The problem with this is that you the still have a weak link at the VPN’s end. In theory, the expectation is that VPN providers operate with the best interest of its customers in mind, by implementing policies such as not logging customer data, providing extremely secure proxy servers, hiding the users’ origin IP addresses and providing a kill switch should their service be interrupted for whatever reason.
Unfortunately not all providers operate this way, as pointed out by a recent BuzzFeed News investigation. They discovered that a number of popular VPN and ad blocking apps have been secretly sending data associated with millions of users, to tech analytics platform Sensor Tower. Four of the highlighted apps include:
What was most disturbing was that when a user installed these apps, they were further required to install a root certificate from an external website which allowed the app developer to gain root access to phone or tablet. This essentially gave the developers full access to users’ devices, as they could access stored files, installed apps, and view incoming and outgoing data, among other top level privileges.
Apps on the Play and App Stores are not allowed to have this kind of access, which is why the developers implemented the work around, exposing the user’s data and storage habits to the developer.

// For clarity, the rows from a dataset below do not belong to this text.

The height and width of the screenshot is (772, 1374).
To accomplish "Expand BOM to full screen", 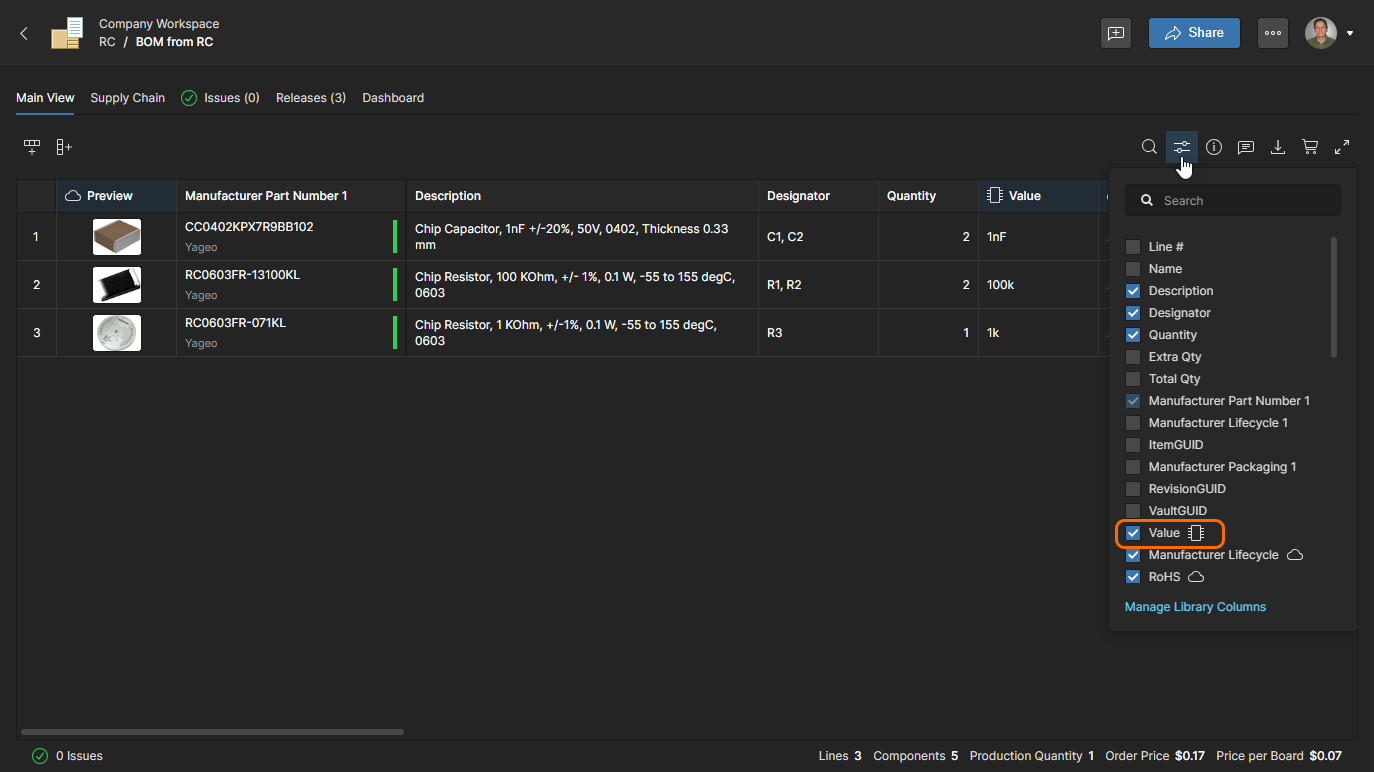I will [x=1342, y=147].
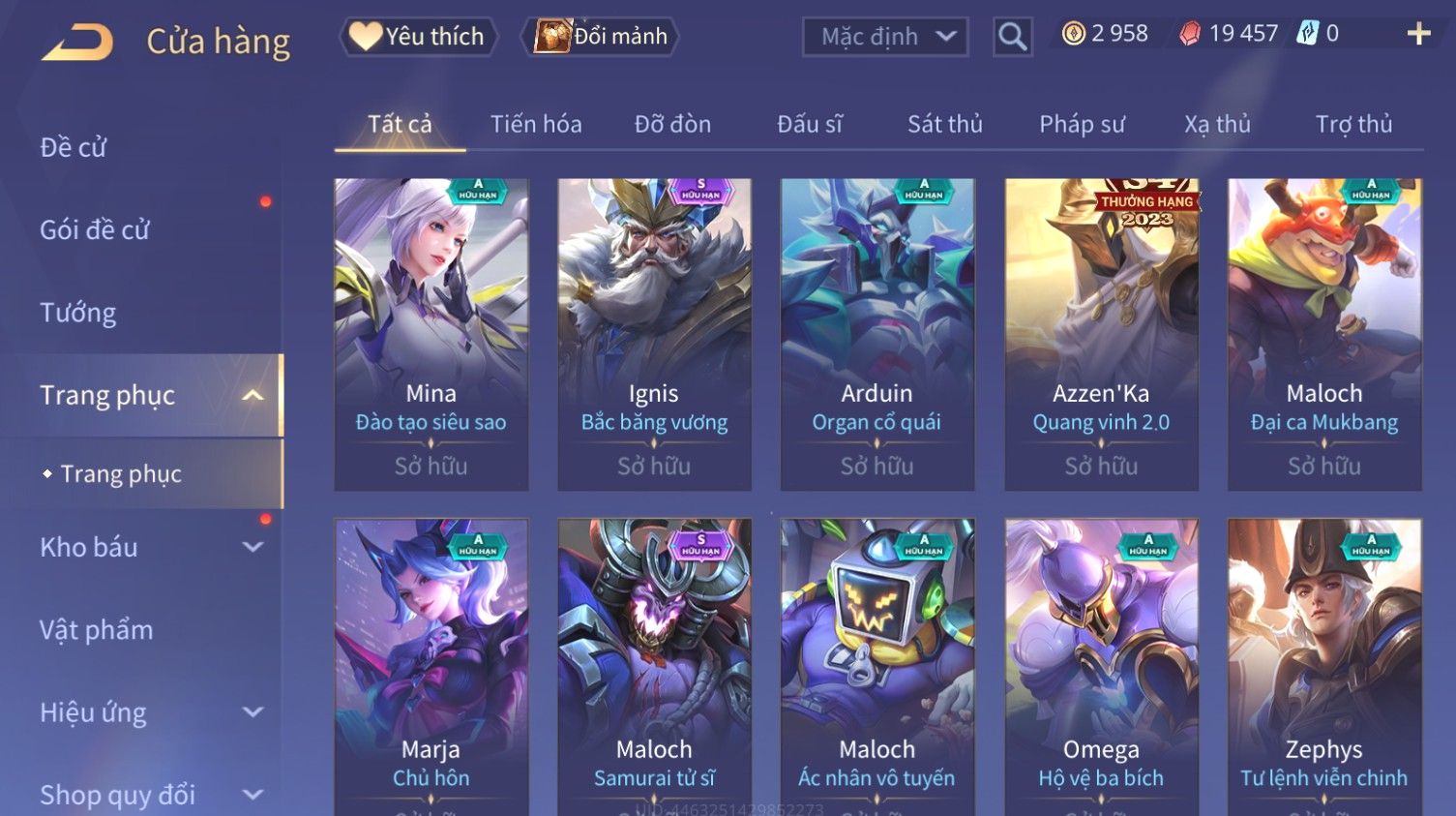Screen dimensions: 1456x816
Task: Select the Pháp sư tab
Action: point(1082,124)
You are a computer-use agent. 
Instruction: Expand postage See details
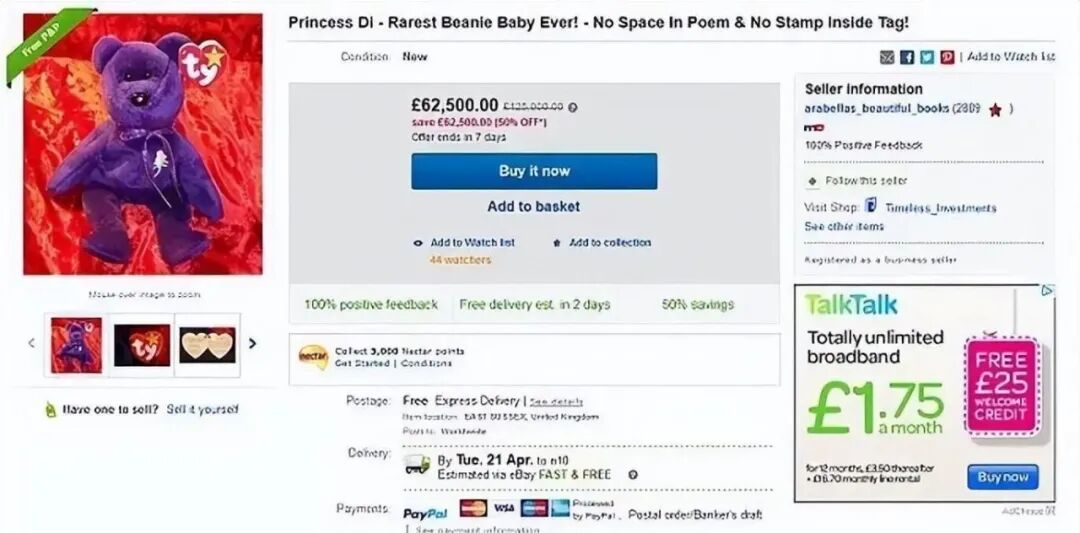point(556,401)
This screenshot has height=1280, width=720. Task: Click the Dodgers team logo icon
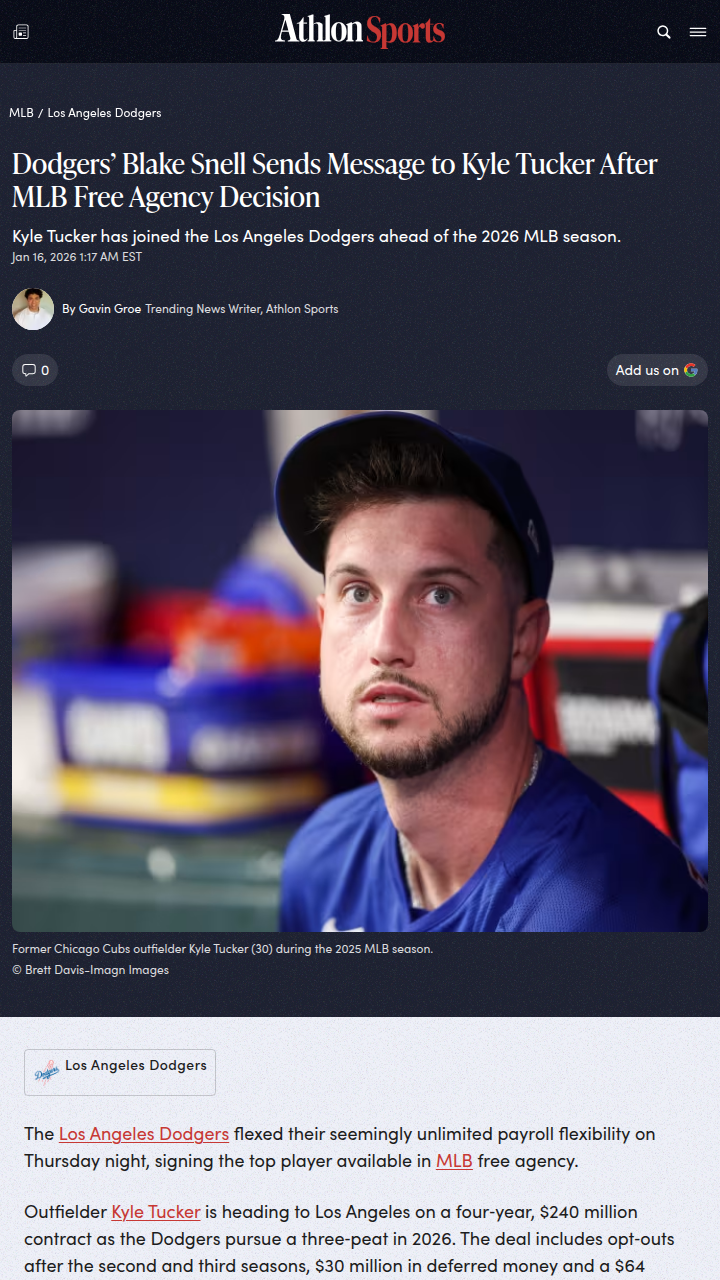47,1072
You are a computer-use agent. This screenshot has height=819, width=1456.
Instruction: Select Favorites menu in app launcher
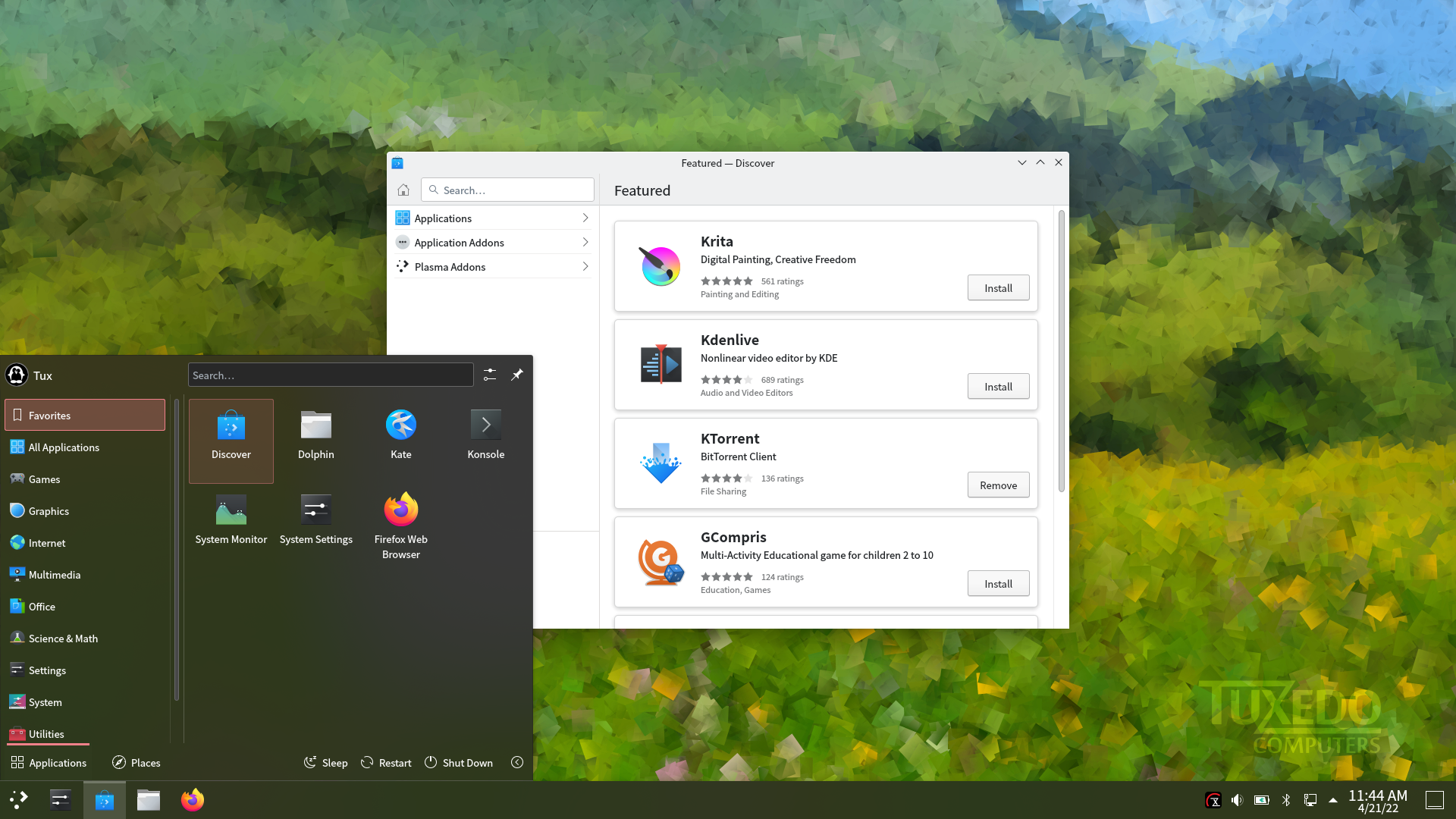(85, 415)
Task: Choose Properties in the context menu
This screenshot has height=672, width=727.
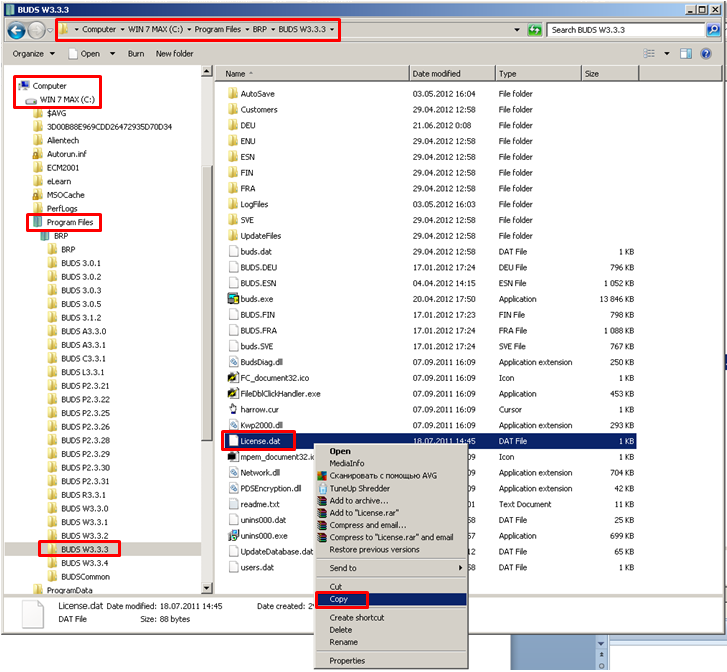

The developers also cleverly disguised the requirement, promising additional features such as no YouTube ads.
Sensor Tower provides mobile analytical data including information about usage, store trends, advertising spending and much more.
Google and Apple have since removed the apps from their respective stores and are investigating the claims made by Buzzfeed.
As suggested by LifeHacker, these apps should be removed immediately if they are on your phone or tablet. They also recommend checking permissions on other VPN or ad blocking apps because even “normal” permissions may be too intrusive. For instance, access to your microphone or camera are definitely not required for VPNs to be functional.